Easily outperformed by the more traditional TensorRT, which TF also supports: ht...

p1esk · on April 9, 2020

Interesting. I wonder why there's such a difference between Nvidia Pytorch benchmark and Exxact results: Nvidia is more than twice faster for single GPU. V100 should only be ~10% faster than Quadro 8000. Either Exxact is incompetent, or Nvidia has some special sauce.

m0zg · on April 10, 2020

FWIW, NVIDIA TensorRT pre-profiles the models before it runs them. I don't know how it does that exactly (that part is closed source) but I'd guess they just try different algorithms on each op individually (i.e. plain conv vs Winograd) and pick a good balance of speed and memory usage according to heuristics. On some nets this can make all the difference in the world, and ResNet50 is basically the most studied architecture in existence, so you can bet it's in every single benchmark for this kind of thing, and as such it receives disproportionate attention.

p1esk · on April 10, 2020

I thought all frameworks can do this type of profiling (e.g. torch.backends.cudnn.benchmark = True).

Nvidia might have eliminated any potential data pipeline bottlenecks (with careful DALI tuning), but I'd still expect a lot less speedup. Maybe they compiled pytorch with certain tricks, and used newer CUDA/CuDNN code, idk.

m0zg · on April 10, 2020

TRT profiling is more extensive. On the model I'm currently working with (which runs on Jetson Xavier), initial TRT profiling takes something like 4 minutes. The model is an object detector. You can save the result, but it's hardware dependent then, so the resulting model is only optimal for the particular hardware it was optimized for. I cache it on disk - I can't wait 4 minutes every time I run a test.

PyTorch, as far as I can tell, does much lighter cuDNN profiling. It's more pareto optimal, I suppose, but the benefit is nowhere near as significant.

Another framework which does amazing optimization (but on the CPU) is OpenVINO. Normally I don't expect much on the software side from Intel, but this thing really blows the doors off everything else if you don't have a GPU at your disposal, provided that you have an Intel processor. The wayt they do it is they generate kernels that fit your data, but not the way XLA does it. They hand code them in a DSL that produces assembly, using Xbyak, and incorporate their deep knowledge of Intel hardware into that. When it's time to run the model, that DSL spits out optimal kernels just for that particular model. It's pretty neat work, IMO.

p1esk · on April 10, 2020

I see, thanks. In my day job I develop hardware accurate simulations of a deep learning accelerator. This involves looking at a Spice model, simplifying it into some set of abstractions using Numpy, then accelerating this Numpy code using GPUs. Currently I'm porting a resnet-50 model from Numpy to Pytorch, and the next step is to speed up the Pytorch code (because right now I get ~1 image per second, which is about 10 times better than Numpy).
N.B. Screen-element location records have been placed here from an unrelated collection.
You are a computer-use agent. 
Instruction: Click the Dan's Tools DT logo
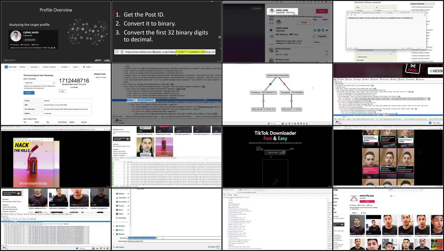point(6,67)
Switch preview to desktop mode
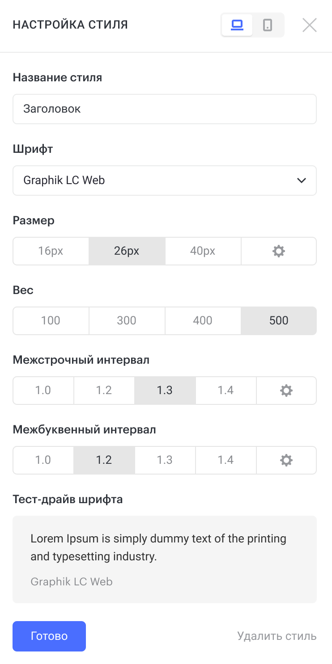The image size is (332, 664). pyautogui.click(x=237, y=25)
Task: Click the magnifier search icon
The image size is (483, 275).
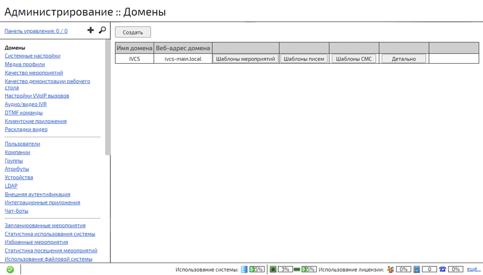Action: (102, 30)
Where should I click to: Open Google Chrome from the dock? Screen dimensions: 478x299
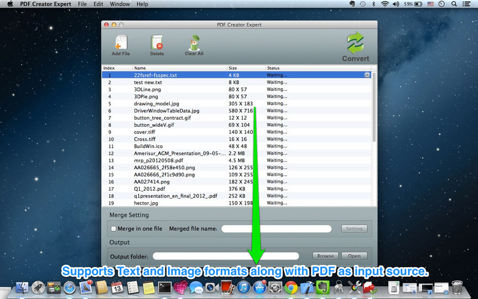point(291,288)
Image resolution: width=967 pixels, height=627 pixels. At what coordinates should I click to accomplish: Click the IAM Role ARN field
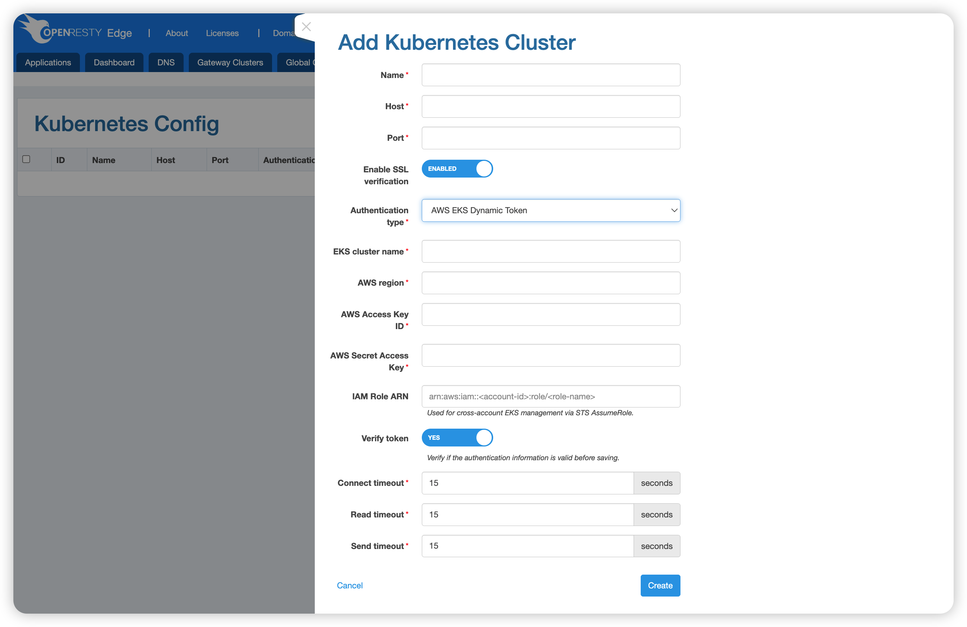[x=550, y=396]
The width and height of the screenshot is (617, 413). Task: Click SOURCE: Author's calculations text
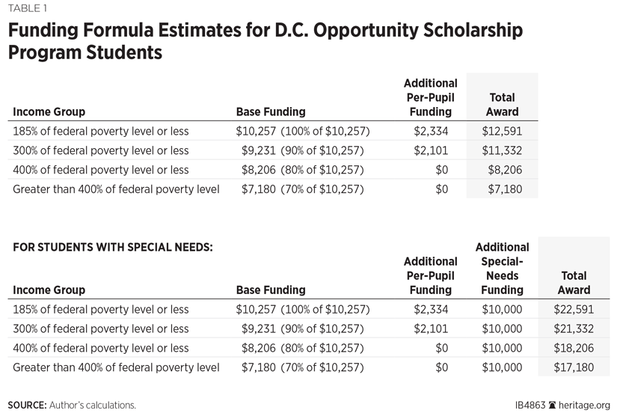72,405
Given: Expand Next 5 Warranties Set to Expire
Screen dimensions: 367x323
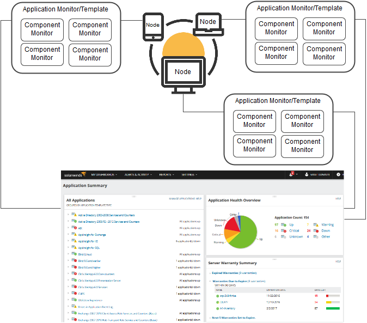Looking at the screenshot, I should 210,318.
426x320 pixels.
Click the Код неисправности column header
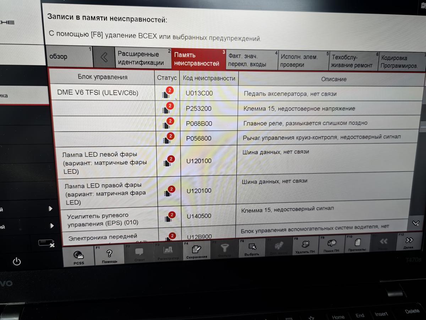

Perhaps I should look into porting the model from Pytorch to TensorRT.

m0zg · on April 11, 2020

If you're working with pytorch, porting basically means export to ONNX. Sometimes you'll run into an op that doesn't work with ONNX, but there are a lot fewer of those in TRT7. Unfortunately I have to work with TRT6, so I have to use PyTorch 1.2 and be "creative" to work around TRT6 bugs. That said, it could very well be painless for you. No reason not to try. Just export the model, and benchmark it with `trtexec`, in both fp32 and fp16. An hour of work at most.